GOAL OF THE EXERCISE: The records below need to be restated word for word.

(Entries taken from a collection)
* * * * * * * * *
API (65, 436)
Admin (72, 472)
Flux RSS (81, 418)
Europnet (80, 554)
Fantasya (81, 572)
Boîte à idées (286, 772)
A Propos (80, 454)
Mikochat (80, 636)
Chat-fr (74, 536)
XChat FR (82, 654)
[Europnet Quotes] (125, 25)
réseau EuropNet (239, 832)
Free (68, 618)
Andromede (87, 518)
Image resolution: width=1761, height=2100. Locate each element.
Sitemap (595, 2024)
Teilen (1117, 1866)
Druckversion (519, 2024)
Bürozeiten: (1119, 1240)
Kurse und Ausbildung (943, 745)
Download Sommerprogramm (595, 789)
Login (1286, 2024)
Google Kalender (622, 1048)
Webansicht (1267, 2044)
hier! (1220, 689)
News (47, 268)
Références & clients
* * * * * * * * *
SOLUTION FOR THIS EXERCISE:
API (65, 436)
Admin (72, 472)
Flux RSS (81, 418)
Europnet (80, 554)
Fantasya (81, 572)
Boîte à idées (286, 772)
A Propos (80, 454)
Mikochat (80, 636)
Chat-fr (74, 536)
XChat FR (82, 654)
[Europnet Quotes] (125, 25)
réseau EuropNet (239, 832)
Free (68, 618)
Andromede (87, 518)
Image resolution: width=1761, height=2100. Locate each element.
Sitemap (595, 2024)
Teilen (1117, 1866)
Druckversion (519, 2024)
Bürozeiten: (1119, 1240)
Kurse und Ausbildung (943, 745)
Download Sommerprogramm (595, 789)
Login (1286, 2024)
Google Kalender (622, 1048)
Webansicht (1267, 2044)
hier! (1220, 689)
News (47, 268)
Références & clients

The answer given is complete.